I woke up at an unlawful hour (9:45 am) for the second annual L.A. Zine Fest on February 17. I had a hangover that had me consider introducing my head to the toilet for some serious purging. Instead, I shuffled off to my first-ever zine festival, not knowing what to expect.
I moved to Los Angeles from Vancouver, Canada in August 2012 for grad school, so I’m still getting used to finding my way around the city. I got off the metro and walked the wrong way for a good block-and-a-half before I finally turned around and found the UkrainianCulturalCenter. I entered the building and managed to get lost in the tiny lobby. This was going to be a long day. After forcing my few working brain cells to get some sense of direction, I found the Razorcake crew and plopped down at the table. I watched the hustle and bustle of the innovative zinesters showcasing their amazing art, and it didn’t take long for me to get re-energized by the hive of creativity.

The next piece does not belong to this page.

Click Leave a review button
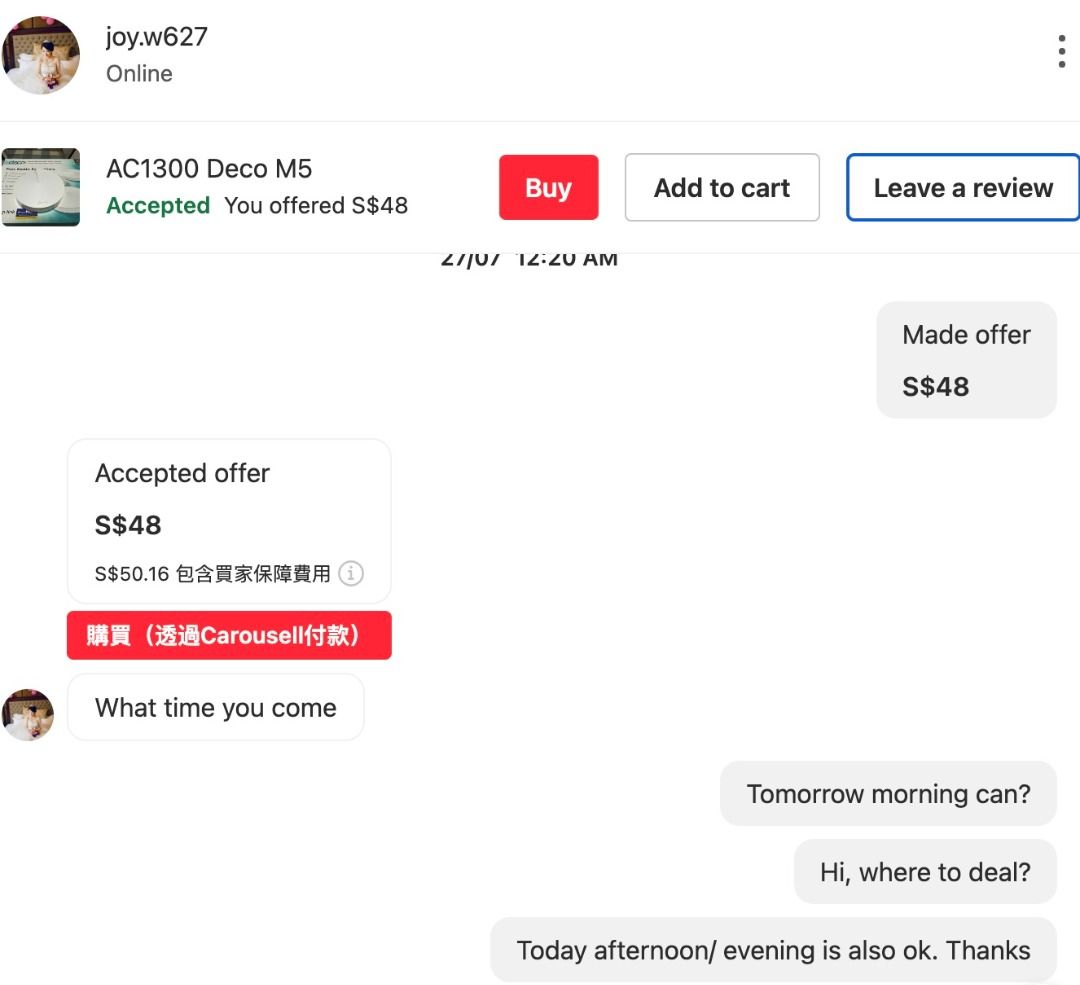The width and height of the screenshot is (1080, 985). (963, 187)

The festival is held to promote zine culture and to create an open space of sharing and learning about DIY publication.
One of the best parts about the fest (other than the mad talent) was the crowd. People from all walks of life were going in and out of the building, making it a people-watcher’s (i.e. creeper’s) paradise.

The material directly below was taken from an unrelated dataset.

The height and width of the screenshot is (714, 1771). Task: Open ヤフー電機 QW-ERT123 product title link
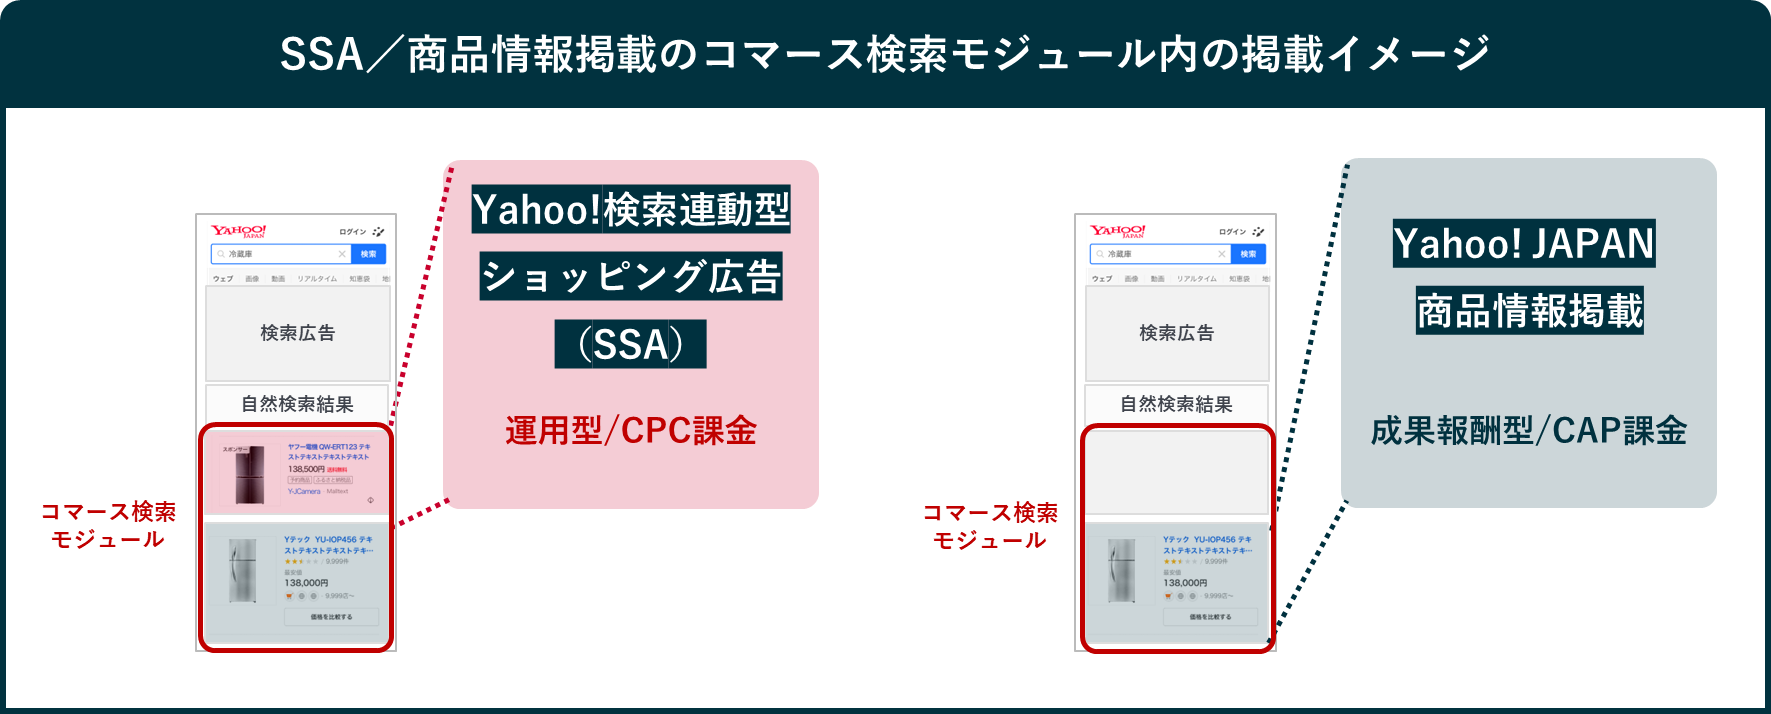point(329,452)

There were friendly zinesters who just wanted to share their work with the world and snotty zinesters who made sure you knew they were better than you. I had a few conversations with the latter that consisted of me complimenting their work and them rolling their eyes, telling me that they hate how most people don’t even know how to make zines.
There were precious hipsters searching for the meaning of life in zines that were obscure enough to be trendy:
“This is so cool!”
“What is it?”
“I don’t know!”
There were also seen-and-done-it-all sixty-plus-ers who were clearly the hippest grandparents in L.A.
Also in attendance were poseurs who dared to wear Clash T-shirts, yet looked at a Razorcake issue as if it was the Schrodinger equation, dudes with handlebar ‘staches and scraggly beards who looked like ZZ Top rejects (is there such a thing as a beard weave? Because that’s what they needed), and—my personal favourite—an Indian dude who was the spitting image of Jeff Goldblum. My parents are Indian, so seeing one of my people there (and one who looked like The Fly himself, no less) made me embarrassingly happy.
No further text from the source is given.